Suboptimal performance due to incompatible file system block allocation type

In some cases, proof-of-concept (POC) is done on a smaller setup that consists of clusters with eight or fewer nodes and file system with eight or fewer disks. When the necessary performance requirements are met, the production file system is deployed on a larger cluster and storage setup. It is possible that on a larger cluster, the file performance per NSD is less compared to the smaller POC setup, even if all the cluster and storage component are healthy and performing optimally. In such cases, it is likely that the file system is configured with the default cluster block allocation type during the smaller POC setup and the larger file system setup are configured with scatter block allocation type.

Problem identification

Issue the mmlsfs command to verify the block allocation type that is in effect on the smaller and larger setup file system.

In the sample output below, the Block allocation type for the gpfs2 file system is set to scatter.

# mmlsfs gpfs2 | grep 'Block allocation type'

 -j                 scatter                 Block allocation type

Problem resolution and verification

layoutMap={scatter|cluster} specifies the block allocation map type. When allocating blocks for a file, GPFS first uses a round robin algorithm to spread the data across all disks in the storage pool. After a disk is selected, the location of the data block on the disk is determined by the block allocation map type.

For cluster block allocation map type, GPFS attempts to allocate blocks in clusters. Blocks that belong to a particular file are kept adjacent to each other within each cluster. For scatter block allocation map type, the location of the block is chosen randomly. For production setup, where performance consistency throughout the lifetime of the file system is paramount, scatter block allocation type is recommended. The IBM Storage Scale storage I/O performance sizing also needs to be performed by using the scatter block allocation.

The cluster allocation method might provide better disk performance for some disk subsystems in relatively small installations. However, the benefits of clustered block allocation diminish when the number of nodes in the cluster or the number of disks in a file system increases, or when the file system’s free space becomes fragmented. The cluster allocation is the default allocation method for GPFS clusters with eight or fewer nodes and for file systems with eight or fewer disks.

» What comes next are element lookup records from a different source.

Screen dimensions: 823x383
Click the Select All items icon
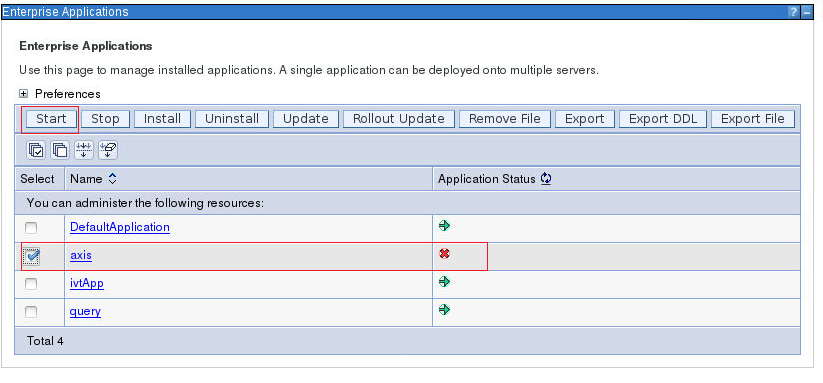point(36,151)
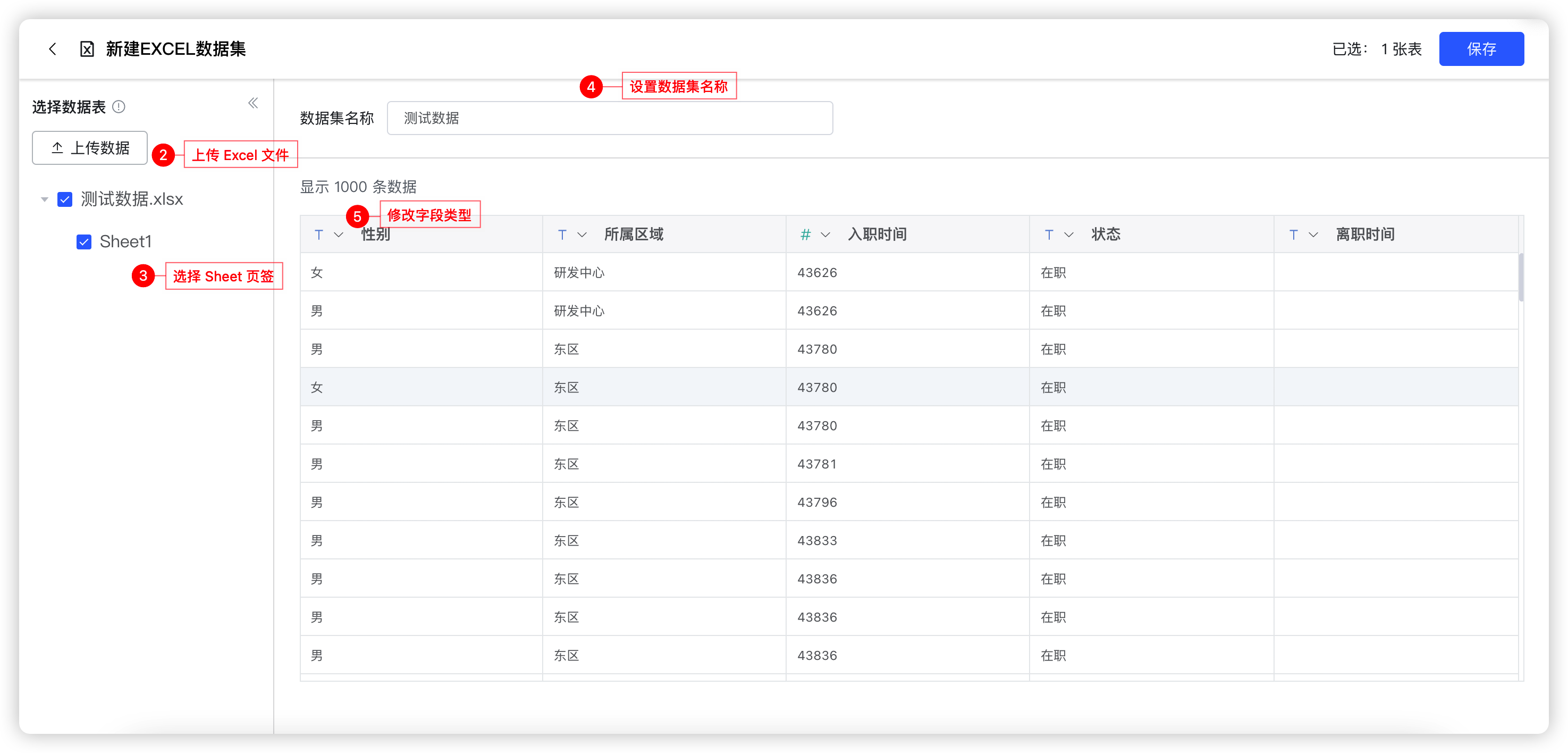This screenshot has height=753, width=1568.
Task: Click the text type icon on 所属区域 column
Action: [561, 234]
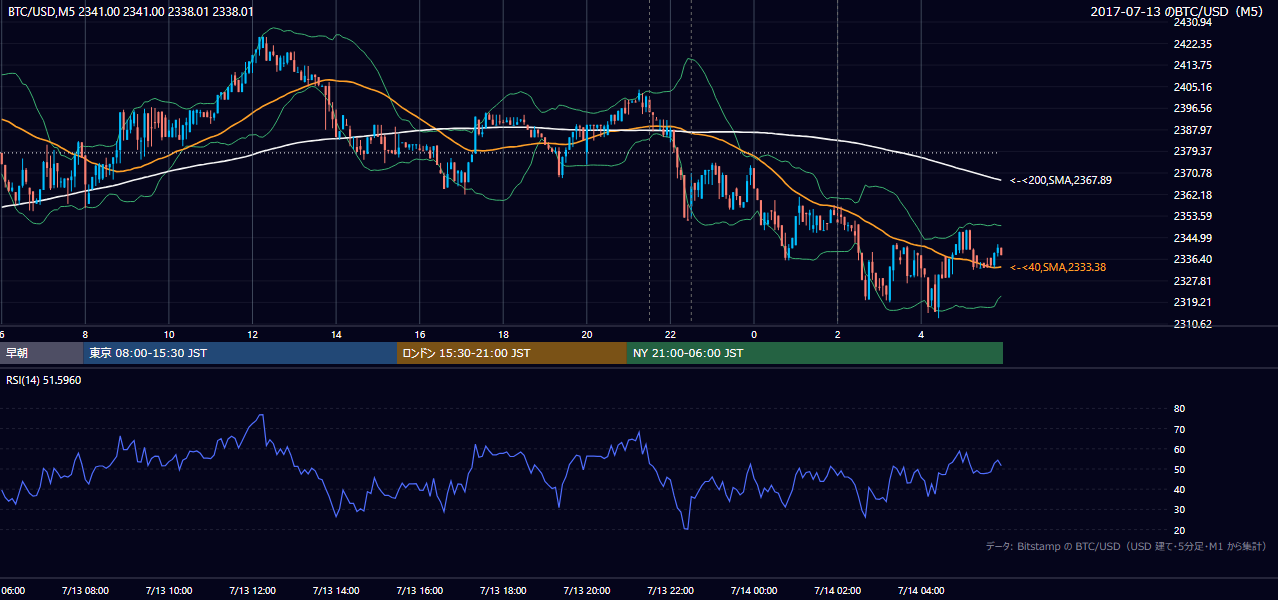
Task: Click the hour 18 marker under price chart
Action: [503, 334]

The scatter allocation method provides more consistent file system performance by averaging out performance variations. This is so because for many disk subsystems, the location of the data relative to the disk edge has a substantial effect on the performance. This allocation method is appropriate in most cases and is the default allocation type for GPFS clusters with more than eight nodes or file systems with more than eight disks.

The block allocation map type cannot be change after the storage pool is created. For more information on block allocation, see the mmcrfs command.

Attention: Scatter block allocation is recommended for a production setup where performance consistency is paramount throughout the lifetime of the file system. However, in an FPO environments (Hadoop or Big Data), cluster block allocation is recommended.